Re: [PATCH v10 2/2] selftests/vfio: Add NVIDIA Falcon driver for DMA testing

All of lore.kernel.org
 help / color / mirror / Atom feed

From: David Matlack <dmatlack@google.com>
To: Rubin Du <rubind@nvidia.com>
Cc: Alex Williamson <alex@shazbot.org>, Shuah Khan <shuah@kernel.org>,
	kvm@vger.kernel.org, linux-kselftest@vger.kernel.org,
	linux-kernel@vger.kernel.org
Subject: Re: [PATCH v10 2/2] selftests/vfio: Add NVIDIA Falcon driver for DMA testing
Date: Fri, 27 Mar 2026 22:38:00 +0000	[thread overview]
Message-ID: <accGyPMCOM_Y5VxK@google.com> (raw)
In-Reply-To: <20260325214329.464727-3-rubind@nvidia.com>

On 2026-03-25 02:43 PM, Rubin Du wrote:
> Add a new VFIO PCI driver for NVIDIA GPUs that enables DMA testing
> via the Falcon (Fast Logic Controller) microcontrollers. This driver
> extracts and adapts the DMA test functionality from NVIDIA's
> gpu-admin-tools project and integrates it into the existing VFIO
> selftest framework.
> 
> Falcons are general-purpose microcontrollers present on NVIDIA GPUs
> that can perform DMA operations between system memory and device
> memory.
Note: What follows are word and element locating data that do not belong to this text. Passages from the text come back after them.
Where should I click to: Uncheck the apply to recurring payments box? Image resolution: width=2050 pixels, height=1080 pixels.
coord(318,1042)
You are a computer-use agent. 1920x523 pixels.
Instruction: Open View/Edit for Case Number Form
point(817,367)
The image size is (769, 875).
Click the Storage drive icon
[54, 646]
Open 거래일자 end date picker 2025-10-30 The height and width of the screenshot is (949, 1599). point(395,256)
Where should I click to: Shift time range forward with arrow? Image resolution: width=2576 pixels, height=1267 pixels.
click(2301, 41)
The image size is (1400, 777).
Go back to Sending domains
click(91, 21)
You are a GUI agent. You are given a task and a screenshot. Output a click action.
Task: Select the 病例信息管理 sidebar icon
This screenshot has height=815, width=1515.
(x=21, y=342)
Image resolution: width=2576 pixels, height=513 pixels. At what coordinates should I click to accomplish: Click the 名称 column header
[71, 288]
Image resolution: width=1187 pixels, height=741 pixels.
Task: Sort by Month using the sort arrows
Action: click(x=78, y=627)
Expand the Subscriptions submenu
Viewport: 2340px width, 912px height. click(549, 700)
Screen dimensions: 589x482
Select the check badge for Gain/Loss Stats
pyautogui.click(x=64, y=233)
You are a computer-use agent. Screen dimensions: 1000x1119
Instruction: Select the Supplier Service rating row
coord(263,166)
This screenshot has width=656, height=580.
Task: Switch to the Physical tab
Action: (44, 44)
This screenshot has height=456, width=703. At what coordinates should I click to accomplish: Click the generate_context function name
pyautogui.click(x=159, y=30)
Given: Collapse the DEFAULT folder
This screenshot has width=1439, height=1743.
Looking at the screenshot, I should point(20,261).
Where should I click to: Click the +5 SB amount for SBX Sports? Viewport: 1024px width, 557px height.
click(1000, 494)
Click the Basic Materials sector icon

By leveraging Falcon DMA, this driver allows NVIDIA GPUs to
> be tested alongside Intel IOAT and DSA devices using the same
> selftest infrastructure.

> The driver is named 'nv_falcon' to reflect that it specifically
> controls the Falcon microcontrollers for DMA operations, rather
> than exposing general GPU functionality.

Do you forsee this driver ever expanding to utilize other functionality
on the GPU  other than the Falcon microcontroller, e.g. to add
send_msi() support in the future and/or support asynchronous memcpy?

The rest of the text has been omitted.